Corniche Kennedy - Maylis de Kerangal
C'est l'histoire d'une bande de jeunes, "les petits cons de la corniche". Ils ont entre treize et seize ans, ils viennent tous les jours braver l'interdit, se réunissent sur la Plate (une portion de territoire, un amalgame de grosses pierres concassées au bulldozer, un territoire ingrat et nu). C'est leur quartier général, ils viennent frimer et se lancer des défis, notamment des plongées vertigineuses auxquelles ils donnent des noms torrides, comme le Just Do It ou le Face-to-Face.
Eddy se pose en chef de bande, d'un accord tacite et muet. C'est lui qui déclare la sentence, lorsqu'une fille pas très jolie et effrontée se fait surprendre la main dans le sac, en train de voler un portable. Aussitôt, le couperet tombe : elle doit sauter, qu'importe son vertige, sa trouille, sa morgue. Arrogante avec ses lunettes noires, Suzanne n'est pas une fille comme les autres. Avec son physique hors du commun, son allure qui dénote qu'elle appartient à la haute, elle montre aussi qu'elle va leur apporter des soucis. Eddy s'en doute, voilà pourquoi il n'ose pas la regarder droit dans les yeux.
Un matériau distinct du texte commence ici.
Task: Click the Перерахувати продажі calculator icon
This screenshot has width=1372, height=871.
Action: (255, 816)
Et puis un déclic se passe, il ne comprend pas. Mario, son pote, le chambre et toute la bande fait chorus. Or, d'autres ennuis vont se présenter aux jeunes de la corniche Kennedy. Sylvestre Opéra, le chef de la Sécurité du littoral, a la bande dans sa ligne de mire. De son bureau, il scrute ces têtes brûlées avec sa paire de jumelles et attend son heure pour leur tomber dessus. Le Jockey, son supérieur, a décrété une tolérance zéro et un nettoyage de la Corniche.
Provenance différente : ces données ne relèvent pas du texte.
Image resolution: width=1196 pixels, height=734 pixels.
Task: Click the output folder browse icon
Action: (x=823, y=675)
Avec son écriture nerveuse, Maylis de Kerangal ajoute un peps étonnant à cette chronique d'un été, où des jeunes expriment leur art de vivre avec une insolence propre à leur âge - et leurs situations personnelles. On se cherche, on se teste, on veut être accepté et on fait tout son possible pour s'affirmer. "Puisque frimer précisément, tchatcher, sauter, plonger, parader, c'est ce qu'ils font quand ils sont là, c'est ce qu'ils viennent faire." La Plate est une scène où ils s'exhibent, avec son rituel et sa hiérarchie. C'est un théâtre et il ne peut se séparer de la vie.
Le face-à-face avec les forces de l'ordre donne du piment à l'histoire, on tressaute, on flaire l'embrouille et la fin tragique. Qui sait ? On n'en perd pas une miette. Dans ce livre, on trouve - en vrac - un paquet de drogues, des Russes, une fille paumée qui se prénomme Tania, un affrontement par presse interposée, un hymne à la liberté et un affront aux règles établies. Ce roman se lit d'une traite, il est vif et enlevé, écrit d'une plume sensuelle et qui aime tremper dans une encre acide. Pour conclure, c'est bluffant.
Verticales / Phase Deux, août 2008 - 177 pages - 15,50€
Maylis de Kerangal est l'auteur de deux romans aux éditions Verticales : Je marche sous un ciel de traîne (2000) et La vie voyageuse (2003) et d'un recueil de nouvelles, Ni fleurs ni couronnes (2006). Aux éditions Naïve, elle a conçu une fiction en hommage à Blondie et Kate Bush, Dans les rapides (2007) et participé avec d'autres membres de la revue Inculte au livre collectif Une chic fille (2008).